Diversification de la dette : les économistes alertent le Sénégal

Dette publique sénégalaise : pourquoi les experts prônent une diversification des financements

Face à une dette publique sénégalaise atteignant des niveaux critiques, des économistes réunis à Dakar ont présenté des solutions pour réduire la dépendance aux institutions financières internationales. Leur proposition centrale ? Élargir les sources d’endettement et renforcer la souveraineté financière du pays.

Un taux d’endettement record qui interpelle

Les dernières données officielles révèlent un taux d’endettement du Sénégal proche de 132 % du PIB, un seuil jugé alarmant par les spécialistes.
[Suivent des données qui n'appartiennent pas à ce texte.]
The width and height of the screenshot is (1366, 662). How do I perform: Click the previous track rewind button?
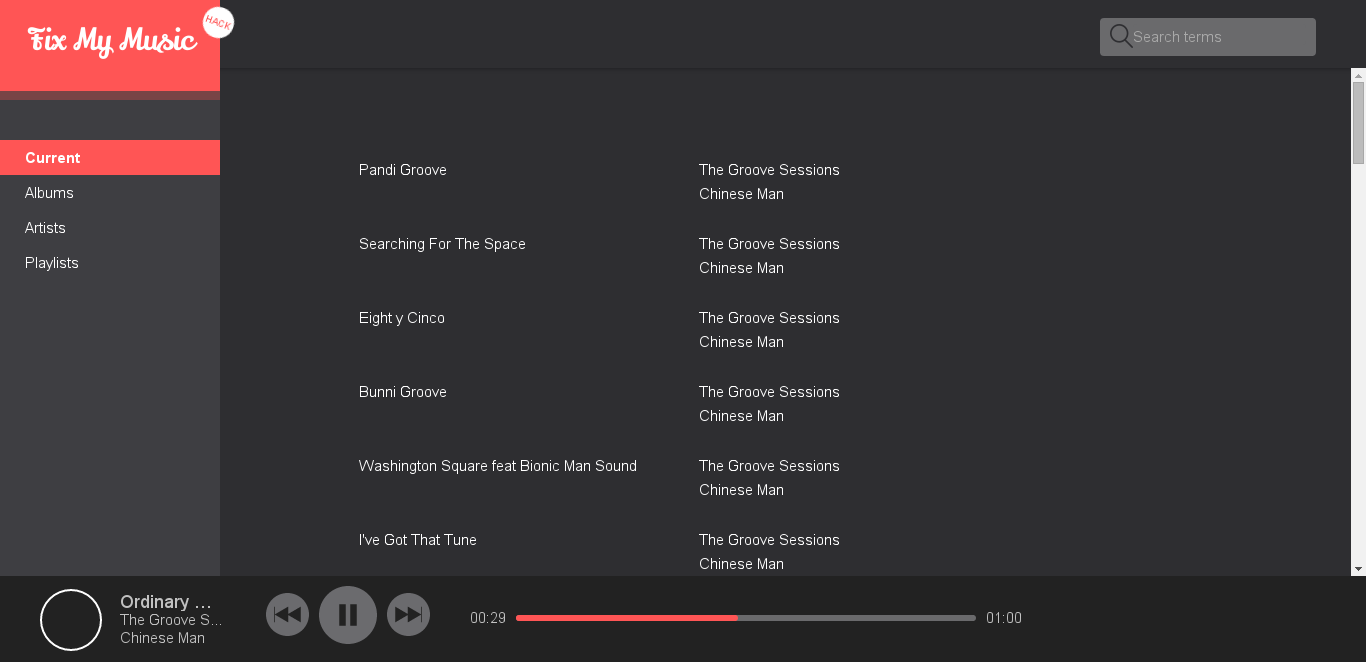click(288, 614)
Cette situation s’explique, selon les autorités actuelles, par des engagements financiers opaques contractés entre 2019 et 2024. Une période durant laquelle des prêts controversés auraient été souscrits, sans transparence suffisante.

Lors d’une conférence dédiée à la crise de la dette, des intervenants ont souligné l’urgence d’agir. Parmi eux, Demba Moussa Dembélé, président de l’Africaine de recherche et de coopération pour l’appui au développement endogène, a insisté sur la nécessité de rompre avec les modèles d’endettement jugés néocoloniaux. Pour lui, le Sénégal doit se tourner vers des partenaires plus respectueux de sa souveraineté, comme la Chine, dont l’approche diffère de celle des institutions multilatérales traditionnelles.

Des partenariats alternatifs pour une dette plus maîtrisée

La Chine, un modèle à suivre ?

Demba Moussa Dembélé a mis en avant le rôle de la Chine comme partenaire potentiel. Selon lui, ce pays offre des conditions de financement plus flexibles, sans imposer de contraintes structurelles similaires à celles du Fonds monétaire international (FMI). Une coopération bilatérale avec Pékin permettrait au Sénégal de diversifier ses créanciers et de négocier des prêts alignés sur ses priorités nationales.

L’exemple turc : élargir le cercle des créanciers

Ali Zafar, conseiller économique au Programme des Nations unies pour le développement (PNUD), a proposé une stratégie inspirée de la Turquie. Ce pays a su diversifier ses sources de financement en s’ouvrant à de nouveaux partenaires, comme l’Arabie saoudite. Le Sénégal pourrait, selon lui, adopter une approche similaire en engageant des discussions bilatérales avec des pays émergents ou des institutions régionales.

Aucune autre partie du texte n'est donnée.